• **INSTRUCTION**
Lay out the rows as a Markdown table with the columns "Index" and "Entry", from the line containing "Where should I click to: Click the subheading" through the end of the rows, both ends included. Leave out blank lines and pictures.

• • • •

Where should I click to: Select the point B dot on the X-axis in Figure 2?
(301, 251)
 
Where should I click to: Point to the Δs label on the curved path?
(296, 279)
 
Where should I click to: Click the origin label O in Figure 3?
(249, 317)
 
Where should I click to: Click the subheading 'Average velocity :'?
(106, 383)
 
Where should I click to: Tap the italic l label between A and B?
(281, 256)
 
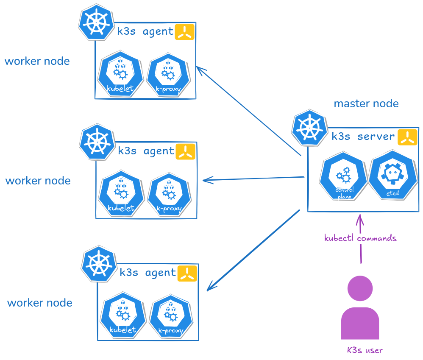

• • • •

• **RESPONSE TO THE EXERCISE**
| Index | Entry |
|---|---|
| 1 | Where should I click to: Click the subheading 'Average velocity :'? |
| 2 | (106, 383) |
| 3 | Where should I click to: Tap the italic l label between A and B? |
| 4 | (281, 256) |